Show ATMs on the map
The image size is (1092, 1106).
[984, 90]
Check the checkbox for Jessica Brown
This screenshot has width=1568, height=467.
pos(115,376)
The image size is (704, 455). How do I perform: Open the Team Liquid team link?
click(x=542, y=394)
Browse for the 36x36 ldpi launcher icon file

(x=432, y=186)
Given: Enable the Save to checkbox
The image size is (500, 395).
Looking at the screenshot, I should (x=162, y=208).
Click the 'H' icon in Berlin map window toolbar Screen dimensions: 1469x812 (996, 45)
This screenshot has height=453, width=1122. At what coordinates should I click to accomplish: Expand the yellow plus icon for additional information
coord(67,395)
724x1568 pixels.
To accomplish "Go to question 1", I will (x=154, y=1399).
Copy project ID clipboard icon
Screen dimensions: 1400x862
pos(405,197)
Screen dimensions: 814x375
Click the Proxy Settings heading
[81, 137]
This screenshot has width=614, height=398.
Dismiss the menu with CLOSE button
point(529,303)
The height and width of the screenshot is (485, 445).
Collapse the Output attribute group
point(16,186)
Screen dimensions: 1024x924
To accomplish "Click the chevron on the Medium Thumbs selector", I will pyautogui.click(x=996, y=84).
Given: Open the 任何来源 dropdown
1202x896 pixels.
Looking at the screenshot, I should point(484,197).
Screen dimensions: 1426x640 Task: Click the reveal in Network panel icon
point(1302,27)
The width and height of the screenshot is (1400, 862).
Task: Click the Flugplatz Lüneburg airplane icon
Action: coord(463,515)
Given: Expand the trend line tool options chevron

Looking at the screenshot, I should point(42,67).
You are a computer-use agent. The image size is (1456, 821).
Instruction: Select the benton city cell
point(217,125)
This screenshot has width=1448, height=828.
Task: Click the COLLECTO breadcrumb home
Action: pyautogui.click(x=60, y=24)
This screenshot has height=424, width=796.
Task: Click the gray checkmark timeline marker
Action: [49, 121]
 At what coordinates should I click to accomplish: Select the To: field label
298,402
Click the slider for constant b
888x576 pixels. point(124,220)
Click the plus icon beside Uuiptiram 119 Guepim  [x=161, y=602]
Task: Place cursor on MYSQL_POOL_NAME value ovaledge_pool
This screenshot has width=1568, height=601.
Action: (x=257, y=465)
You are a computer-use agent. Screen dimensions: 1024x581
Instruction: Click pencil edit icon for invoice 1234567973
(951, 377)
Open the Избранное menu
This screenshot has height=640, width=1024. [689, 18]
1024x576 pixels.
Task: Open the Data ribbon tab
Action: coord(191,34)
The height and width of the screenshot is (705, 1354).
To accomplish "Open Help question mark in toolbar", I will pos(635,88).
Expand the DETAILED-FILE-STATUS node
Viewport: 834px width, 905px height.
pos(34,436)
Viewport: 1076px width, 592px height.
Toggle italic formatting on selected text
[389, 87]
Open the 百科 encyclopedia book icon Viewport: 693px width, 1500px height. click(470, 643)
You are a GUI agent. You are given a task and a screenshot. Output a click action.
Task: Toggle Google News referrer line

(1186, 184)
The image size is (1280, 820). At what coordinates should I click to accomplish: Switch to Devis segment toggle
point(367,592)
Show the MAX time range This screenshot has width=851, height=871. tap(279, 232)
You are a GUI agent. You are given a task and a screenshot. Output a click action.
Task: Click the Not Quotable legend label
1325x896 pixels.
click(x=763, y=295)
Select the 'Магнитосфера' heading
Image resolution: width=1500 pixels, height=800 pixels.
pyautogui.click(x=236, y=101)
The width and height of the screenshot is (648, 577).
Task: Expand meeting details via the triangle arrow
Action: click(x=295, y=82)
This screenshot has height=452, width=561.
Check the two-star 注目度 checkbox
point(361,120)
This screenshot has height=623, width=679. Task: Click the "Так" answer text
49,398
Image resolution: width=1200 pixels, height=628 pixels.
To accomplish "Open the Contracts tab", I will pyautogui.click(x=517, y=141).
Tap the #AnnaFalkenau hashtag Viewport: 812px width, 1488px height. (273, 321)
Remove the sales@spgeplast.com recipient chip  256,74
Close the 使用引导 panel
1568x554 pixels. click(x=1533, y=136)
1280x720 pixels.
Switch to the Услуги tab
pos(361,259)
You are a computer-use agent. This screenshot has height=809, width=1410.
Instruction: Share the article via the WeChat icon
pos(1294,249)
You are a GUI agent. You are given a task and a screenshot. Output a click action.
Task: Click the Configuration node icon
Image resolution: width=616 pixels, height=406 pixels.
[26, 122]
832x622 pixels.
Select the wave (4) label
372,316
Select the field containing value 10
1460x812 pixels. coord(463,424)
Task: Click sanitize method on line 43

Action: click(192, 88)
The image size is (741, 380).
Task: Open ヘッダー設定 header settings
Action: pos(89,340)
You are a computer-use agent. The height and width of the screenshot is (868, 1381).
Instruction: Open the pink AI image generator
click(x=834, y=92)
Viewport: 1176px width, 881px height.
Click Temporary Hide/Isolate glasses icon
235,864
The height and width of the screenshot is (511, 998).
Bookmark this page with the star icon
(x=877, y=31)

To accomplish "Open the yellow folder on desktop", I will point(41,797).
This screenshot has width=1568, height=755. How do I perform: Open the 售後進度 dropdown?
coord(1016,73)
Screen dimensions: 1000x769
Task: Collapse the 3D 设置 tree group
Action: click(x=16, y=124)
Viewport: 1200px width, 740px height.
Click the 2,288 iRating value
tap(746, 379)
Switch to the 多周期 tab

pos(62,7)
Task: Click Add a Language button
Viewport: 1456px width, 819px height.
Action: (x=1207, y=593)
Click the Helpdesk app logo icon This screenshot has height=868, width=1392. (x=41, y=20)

→ **Requirement**: Provide an exact copy of all the material.

→ **Solution to this exercise**:
Show ATMs on the map
The image size is (1092, 1106).
[984, 90]
Check the checkbox for Jessica Brown
This screenshot has width=1568, height=467.
pos(115,376)
The image size is (704, 455). How do I perform: Open the Team Liquid team link?
click(x=542, y=394)
Browse for the 36x36 ldpi launcher icon file

(x=432, y=186)
Given: Enable the Save to checkbox
The image size is (500, 395).
Looking at the screenshot, I should (x=162, y=208).
Click the 'H' icon in Berlin map window toolbar Screen dimensions: 1469x812 (996, 45)
This screenshot has height=453, width=1122. At what coordinates should I click to accomplish: Expand the yellow plus icon for additional information
coord(67,395)
724x1568 pixels.
To accomplish "Go to question 1", I will (x=154, y=1399).
Copy project ID clipboard icon
Screen dimensions: 1400x862
pos(405,197)
Screen dimensions: 814x375
Click the Proxy Settings heading
[81, 137]
This screenshot has width=614, height=398.
Dismiss the menu with CLOSE button
point(529,303)
The height and width of the screenshot is (485, 445).
Collapse the Output attribute group
point(16,186)
Screen dimensions: 1024x924
To accomplish "Click the chevron on the Medium Thumbs selector", I will pyautogui.click(x=996, y=84).
Given: Open the 任何来源 dropdown
1202x896 pixels.
Looking at the screenshot, I should point(484,197).
Screen dimensions: 1426x640 Task: Click the reveal in Network panel icon
point(1302,27)
The width and height of the screenshot is (1400, 862).
Task: Click the Flugplatz Lüneburg airplane icon
Action: coord(463,515)
Given: Expand the trend line tool options chevron

Looking at the screenshot, I should point(42,67).
You are a computer-use agent. The image size is (1456, 821).
Instruction: Select the benton city cell
point(217,125)
This screenshot has width=1448, height=828.
Task: Click the COLLECTO breadcrumb home
Action: pyautogui.click(x=60, y=24)
This screenshot has height=424, width=796.
Task: Click the gray checkmark timeline marker
Action: [49, 121]
 At what coordinates should I click to accomplish: Select the To: field label
298,402
Click the slider for constant b
888x576 pixels. point(124,220)
Click the plus icon beside Uuiptiram 119 Guepim  [x=161, y=602]
Task: Place cursor on MYSQL_POOL_NAME value ovaledge_pool
This screenshot has width=1568, height=601.
Action: (x=257, y=465)
You are a computer-use agent. Screen dimensions: 1024x581
Instruction: Click pencil edit icon for invoice 1234567973
(951, 377)
Open the Избранное menu
This screenshot has height=640, width=1024. [689, 18]
1024x576 pixels.
Task: Open the Data ribbon tab
Action: coord(191,34)
The height and width of the screenshot is (705, 1354).
To accomplish "Open Help question mark in toolbar", I will pos(635,88).
Expand the DETAILED-FILE-STATUS node
Viewport: 834px width, 905px height.
pos(34,436)
Viewport: 1076px width, 592px height.
Toggle italic formatting on selected text
[389, 87]
Open the 百科 encyclopedia book icon Viewport: 693px width, 1500px height. click(470, 643)
You are a GUI agent. You are given a task and a screenshot. Output a click action.
Task: Toggle Google News referrer line

(1186, 184)
The image size is (1280, 820). At what coordinates should I click to accomplish: Switch to Devis segment toggle
point(367,592)
Show the MAX time range This screenshot has width=851, height=871. tap(279, 232)
You are a GUI agent. You are given a task and a screenshot. Output a click action.
Task: Click the Not Quotable legend label
1325x896 pixels.
click(x=763, y=295)
Select the 'Магнитосфера' heading
Image resolution: width=1500 pixels, height=800 pixels.
pyautogui.click(x=236, y=101)
The width and height of the screenshot is (648, 577).
Task: Expand meeting details via the triangle arrow
Action: click(x=295, y=82)
This screenshot has height=452, width=561.
Check the two-star 注目度 checkbox
point(361,120)
This screenshot has height=623, width=679. Task: Click the "Так" answer text
49,398
Image resolution: width=1200 pixels, height=628 pixels.
To accomplish "Open the Contracts tab", I will pyautogui.click(x=517, y=141).
Tap the #AnnaFalkenau hashtag Viewport: 812px width, 1488px height. (273, 321)
Remove the sales@spgeplast.com recipient chip  256,74
Close the 使用引导 panel
1568x554 pixels. click(x=1533, y=136)
1280x720 pixels.
Switch to the Услуги tab
pos(361,259)
You are a computer-use agent. This screenshot has height=809, width=1410.
Instruction: Share the article via the WeChat icon
pos(1294,249)
You are a GUI agent. You are given a task and a screenshot. Output a click action.
Task: Click the Configuration node icon
Image resolution: width=616 pixels, height=406 pixels.
[26, 122]
832x622 pixels.
Select the wave (4) label
372,316
Select the field containing value 10
1460x812 pixels. coord(463,424)
Task: Click sanitize method on line 43

Action: click(192, 88)
The image size is (741, 380).
Task: Open ヘッダー設定 header settings
Action: pos(89,340)
You are a computer-use agent. The height and width of the screenshot is (868, 1381).
Instruction: Open the pink AI image generator
click(x=834, y=92)
Viewport: 1176px width, 881px height.
Click Temporary Hide/Isolate glasses icon
235,864
The height and width of the screenshot is (511, 998).
Bookmark this page with the star icon
(x=877, y=31)

To accomplish "Open the yellow folder on desktop", I will point(41,797).
This screenshot has width=1568, height=755. How do I perform: Open the 售後進度 dropdown?
coord(1016,73)
Screen dimensions: 1000x769
Task: Collapse the 3D 设置 tree group
Action: click(x=16, y=124)
Viewport: 1200px width, 740px height.
Click the 2,288 iRating value
tap(746, 379)
Switch to the 多周期 tab

pos(62,7)
Task: Click Add a Language button
Viewport: 1456px width, 819px height.
Action: (x=1207, y=593)
Click the Helpdesk app logo icon This screenshot has height=868, width=1392. (x=41, y=20)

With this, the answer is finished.